Collected data

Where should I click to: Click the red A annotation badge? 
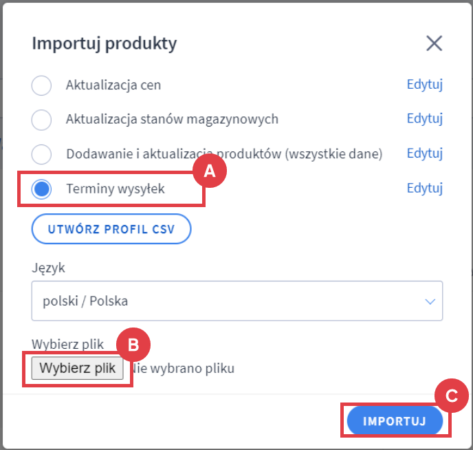pyautogui.click(x=210, y=172)
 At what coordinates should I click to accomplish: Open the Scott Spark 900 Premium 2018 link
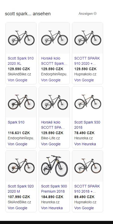tap(54, 189)
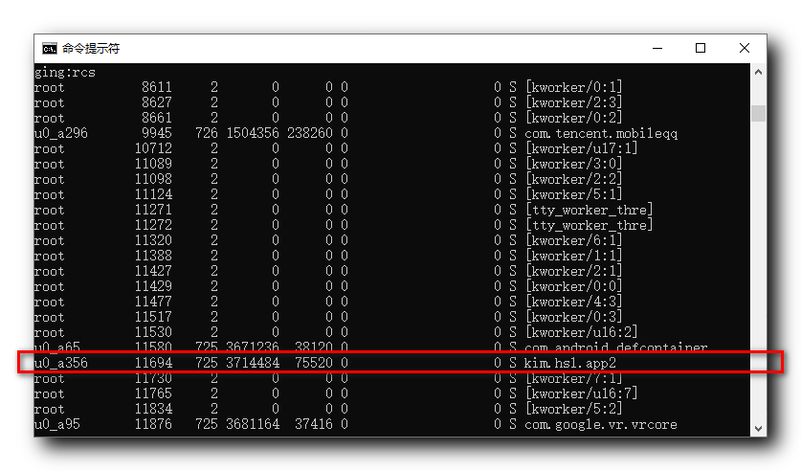Close the command prompt window
The height and width of the screenshot is (471, 801).
click(745, 48)
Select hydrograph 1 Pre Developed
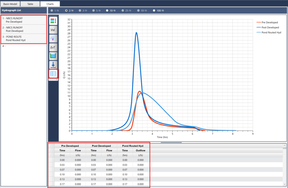This screenshot has height=188, width=288. (24, 20)
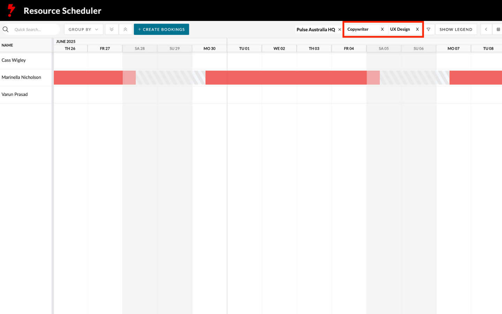Select Marinella Nicholson resource row
502x314 pixels.
[x=21, y=77]
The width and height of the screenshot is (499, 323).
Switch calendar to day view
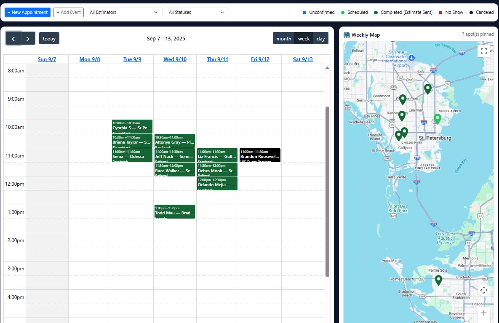pyautogui.click(x=321, y=38)
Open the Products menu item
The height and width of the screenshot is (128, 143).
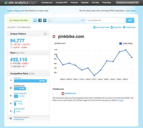(74, 3)
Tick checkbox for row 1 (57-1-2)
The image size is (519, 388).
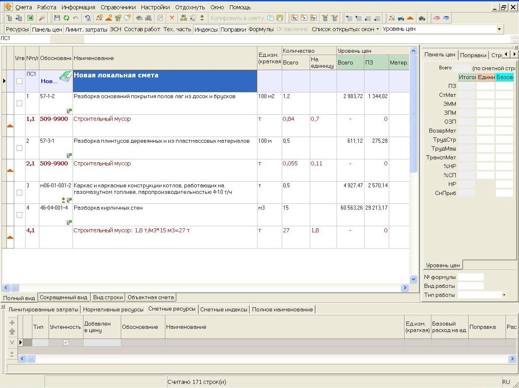(x=19, y=103)
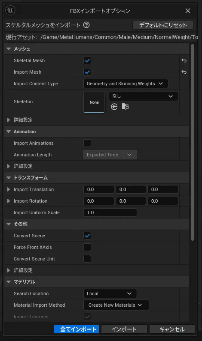The image size is (202, 341).
Task: Uncheck the Skeletal Mesh checkbox
Action: [87, 60]
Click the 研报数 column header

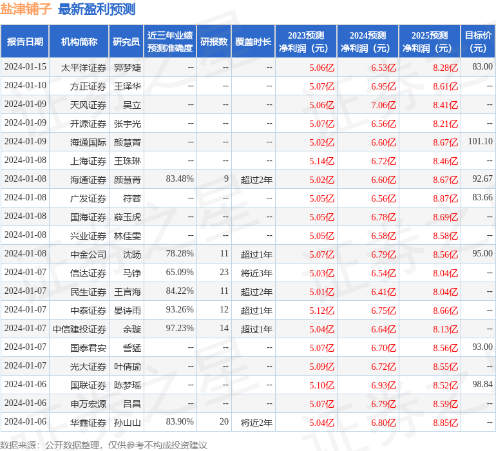tap(213, 42)
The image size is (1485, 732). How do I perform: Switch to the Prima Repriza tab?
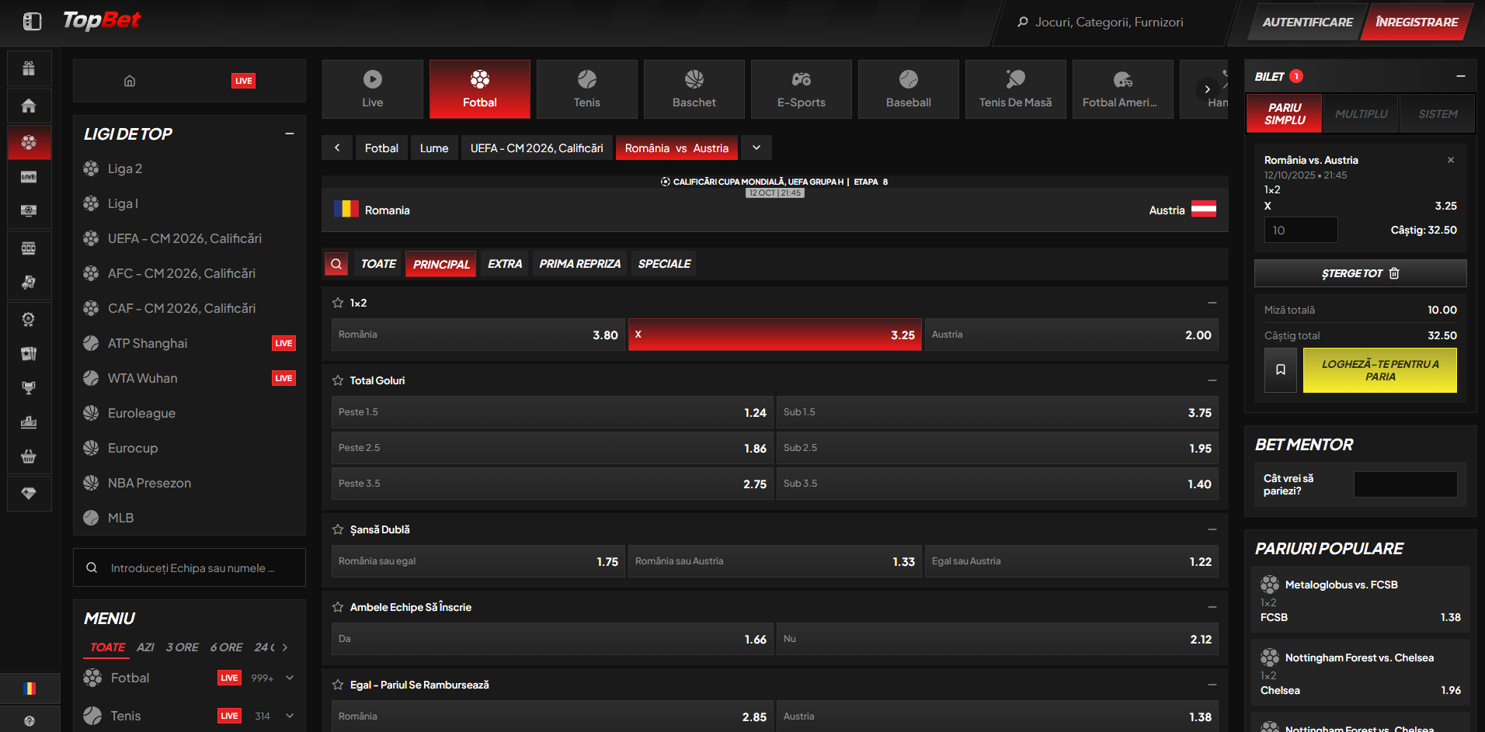[x=579, y=264]
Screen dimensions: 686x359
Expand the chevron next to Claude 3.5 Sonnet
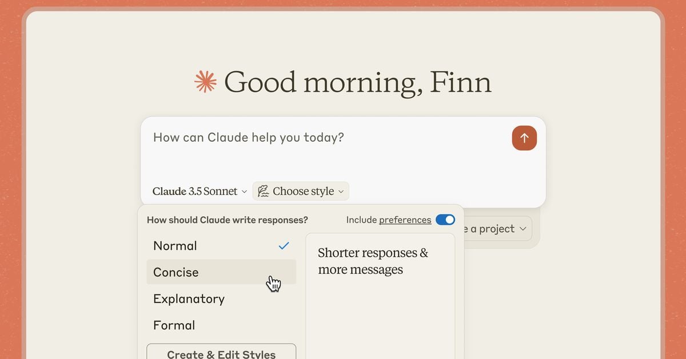point(245,192)
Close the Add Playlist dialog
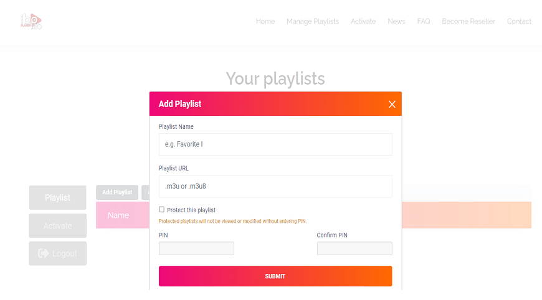 click(392, 105)
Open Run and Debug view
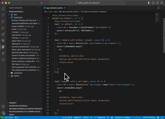The image size is (165, 119). (x=3, y=28)
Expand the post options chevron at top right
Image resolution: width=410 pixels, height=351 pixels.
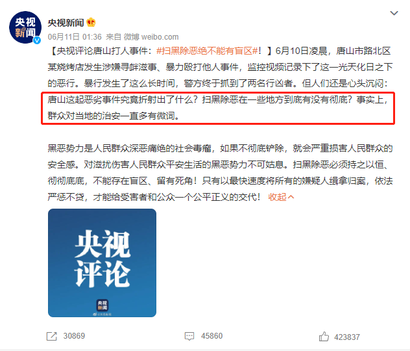pos(394,13)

**EXERCISE AIM:** When you copy the data above, keep each line exact and omit the pictures.

**RESPONSE FOR THIS EXERCISE:**
Where should I click to: Click the red A annotation badge? 
pyautogui.click(x=210, y=172)
 At what coordinates should I click to accomplish: Open the Scott Spark 900 Premium 2018 link
tap(54, 189)
Close the command prompt window
The height and width of the screenshot is (471, 801).
click(745, 48)
Select hydrograph 1 Pre Developed
This screenshot has height=188, width=288. (24, 20)
Select Marinella Nicholson resource row
502x314 pixels.
[x=21, y=77]
The width and height of the screenshot is (499, 323).
Switch calendar to day view
pyautogui.click(x=321, y=38)
Open the Products menu item
The height and width of the screenshot is (128, 143).
(74, 3)
Tick checkbox for row 1 (57-1-2)
The image size is (519, 388).
(x=19, y=103)
The image size is (202, 341).
Task: Uncheck the Skeletal Mesh checkbox
Action: [87, 60]
Click the 研报数 column header

tap(213, 42)
The image size is (1485, 732). How do I perform: Switch to the Prima Repriza tab?
[x=579, y=264]
Screen dimensions: 686x359
Expand the chevron next to Claude 3.5 Sonnet
point(245,192)
Close the Add Playlist dialog
 click(392, 105)
Open Run and Debug view
The image size is (165, 119). (x=3, y=28)
Expand the post options chevron at top right
Image resolution: width=410 pixels, height=351 pixels.
pos(394,13)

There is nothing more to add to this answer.